Ihre Zimmer dürfen die Bewohner heutzutage ganz individuell einrichten. Bei Dieter sind viele CDs zu finden, einen Teil davon hat er immer dabei. Ab und an geht er in eine Drogerie und kauft sich eine neue CD. Die Wände sind mit Postern seiner Lieblings-Musikgruppen beklebt. Claudia hat an ihren Wänden viele Bilder ihrer Familie. Sybille hat welche von ihren Reitkursen, die sie früher besucht hat.
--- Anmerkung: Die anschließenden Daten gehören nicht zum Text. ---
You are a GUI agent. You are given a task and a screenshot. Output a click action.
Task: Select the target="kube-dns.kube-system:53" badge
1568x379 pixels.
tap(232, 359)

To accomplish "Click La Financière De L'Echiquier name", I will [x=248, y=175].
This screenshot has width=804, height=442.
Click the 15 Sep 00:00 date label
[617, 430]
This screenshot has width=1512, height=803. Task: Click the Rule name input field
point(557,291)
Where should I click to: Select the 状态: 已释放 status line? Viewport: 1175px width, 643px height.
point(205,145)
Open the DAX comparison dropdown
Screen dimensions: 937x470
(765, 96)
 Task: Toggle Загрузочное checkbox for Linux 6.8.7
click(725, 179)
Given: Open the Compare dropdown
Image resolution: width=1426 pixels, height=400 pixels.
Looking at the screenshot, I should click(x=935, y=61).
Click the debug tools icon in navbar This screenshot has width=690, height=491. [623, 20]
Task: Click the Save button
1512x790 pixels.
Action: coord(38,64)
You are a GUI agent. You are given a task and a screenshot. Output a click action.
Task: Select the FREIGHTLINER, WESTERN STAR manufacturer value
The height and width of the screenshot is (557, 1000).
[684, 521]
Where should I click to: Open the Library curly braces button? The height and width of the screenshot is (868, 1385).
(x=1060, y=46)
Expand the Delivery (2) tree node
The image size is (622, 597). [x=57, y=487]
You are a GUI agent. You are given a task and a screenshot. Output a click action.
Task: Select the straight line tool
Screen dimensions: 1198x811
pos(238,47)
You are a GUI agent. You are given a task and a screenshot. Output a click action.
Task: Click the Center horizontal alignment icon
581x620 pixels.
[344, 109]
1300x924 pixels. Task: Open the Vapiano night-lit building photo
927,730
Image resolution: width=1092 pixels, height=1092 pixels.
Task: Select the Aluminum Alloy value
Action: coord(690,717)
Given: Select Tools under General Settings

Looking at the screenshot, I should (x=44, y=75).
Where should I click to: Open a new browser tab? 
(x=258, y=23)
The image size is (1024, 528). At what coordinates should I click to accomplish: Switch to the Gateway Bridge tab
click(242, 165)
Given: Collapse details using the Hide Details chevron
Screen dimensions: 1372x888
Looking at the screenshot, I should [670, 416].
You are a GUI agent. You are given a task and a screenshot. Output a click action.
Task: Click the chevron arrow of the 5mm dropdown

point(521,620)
Ihr großer Stolz ist der CD-Player. Alle Bewohner haben Spaß an der Musik, deshalb besuchen sie auch gerne gemeinsam Konzerte. Am Wochenenes de schläft die Gruppe gerne etwas länger und anschließend gibt es ein großes Frühstück. Sonntags ist meist ein freiwilliger Kirchgang angesagt, an dem ein Großteil der Bewohner teilnimmt. „Ich bin Ministrantin“, erzählt Claudia stolz. „Die Wohngruppe ist kein Hotel, es ist ein Miteinander und die Leute werden mit einbezogen, den Alltag zu gestalten“, sagt Keppeler.
Eine weitere Veränderung der vergangenen Jahrzehnte ist, dass es nicht mehr eine große Komplexeinrichtung gibt, sondern die einzelnen Wohnanlagen und -abteilungen der Einrichtung in der Stadt verteilt sind. „Die einzelnen Wohnhäuser fallen im Stadtbild nicht auf, sie könnten auch Familienhäuser sein“, erzählt Matthias Kandzioras. Das sei im Sinne der Inklusion. „Die Wohnanlagen sind in die Gemeinde gut integriert und die Bewohner haben an der Gesellschaft teil. Das ist für die moderne Pädagogik wichtig“, erklärt Matthias Kandzioras.